L’explosion du gazoduc en septembre dernier est un cauchemar diplomatique pour les Européens. S’il s’avère que ce sont les Américains et non les Russes – qui ont fait le coup, l’UE est condamnée à l’immobilisme, donc à l’humiliation: impossible de sanctionner un tel « allié». Peut-être vaut-il mieux ne pas savoir qui est le saboteur.


La destruction du gazoduc Nord Stream, le 26 septembre 2022, a fini par remonter à la surface, comme une bulle de méthane sortie de la vase pour éclater à l’air libre. Et ça ne sent pas très bon. Surtout pour les Européens.

L’explosion de Nord Stream a tout du cauchemar durable pour l’Europe. Si les lourds soupçons qui pèsent sur les États-Unis se confirment, les Européens se retrouveront embourbés entre humiliation, impuissance, perte de crédibilité et moquerie internationale. Dur à avaler alors que l’on est la victime.

La version initiale d’un sabotage russe, que les fonctionnaires et médias les moins malins nous ont servie d’entrée, ne pouvait tenir bien longtemps tant elle était peu convaincante. L’article « Comment les États-Unis ont détruit Nord Stream », publié le 8 février dernier par Seymour Hersh, l’a torpillée en un seul clic.

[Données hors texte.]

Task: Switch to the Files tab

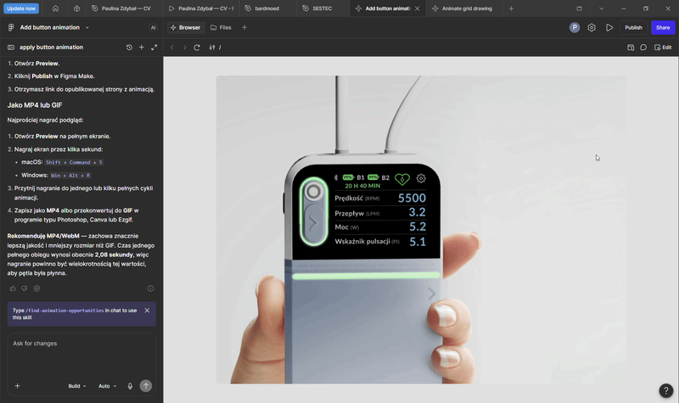Action: 221,27
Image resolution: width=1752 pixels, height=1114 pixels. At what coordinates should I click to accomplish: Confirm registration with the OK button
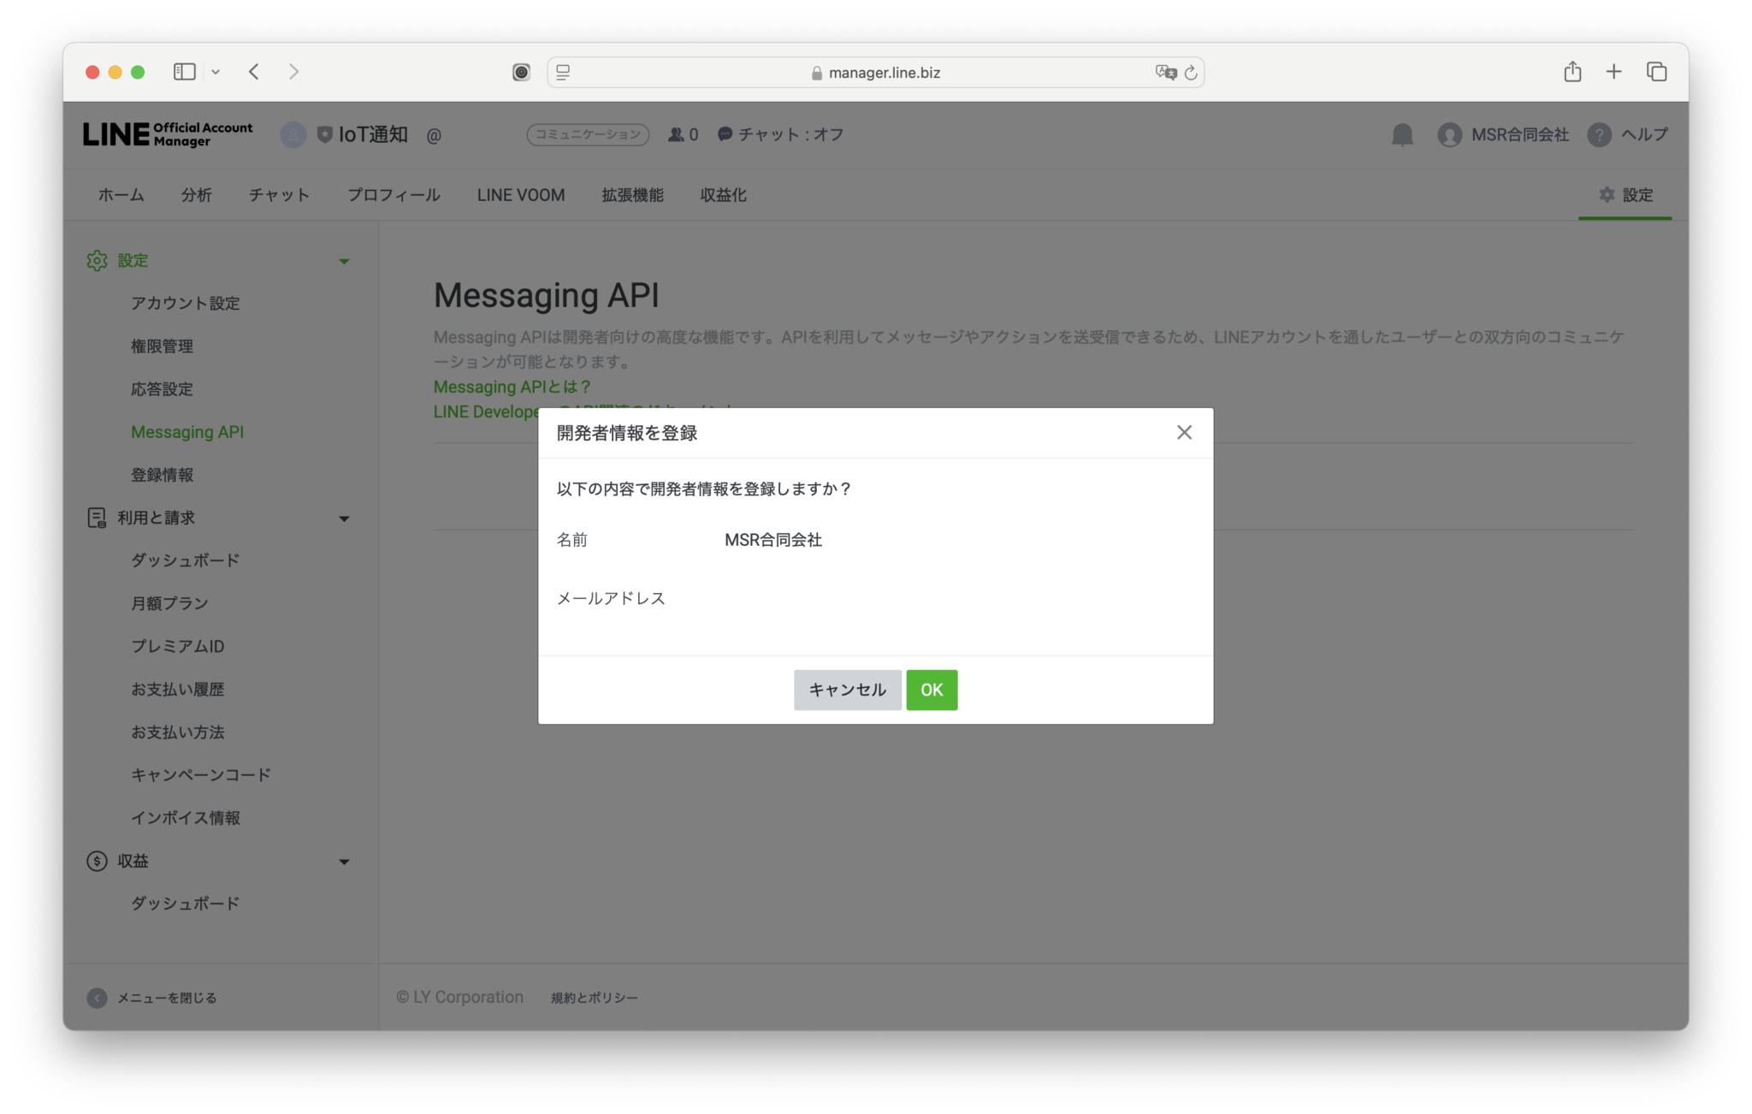(x=932, y=690)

Les États-Unis: Who else ?

La riposte en trois temps (démenti officiel américain, accusation de complotisme contre l’auteur – pourtant pas le premier rigolo venu –, puis évocation d’un improbable groupuscule-russe-anti-Poutine-et-pro-Ukraine) n’a guère allégé les lourds soupçons qui pèsent sur la seule puissance possédant à la fois le mobile, le contrôle stratégique de la zone et les capacités opérationnelles de réaliser cette opération sans bavure et sans être repérée. Un travail d’orfèvre, chapeau bas. D’autant que le souvenir des menaces publiques de Joe Biden, quelques jours avant le début de l’invasion russe, ne peut qu’aggraver les soupçons. « If Russia invades [Ukraine][…] there will be no longer a Nord Stream 2. We will bring an end to it. » On ne pouvait être plus clair.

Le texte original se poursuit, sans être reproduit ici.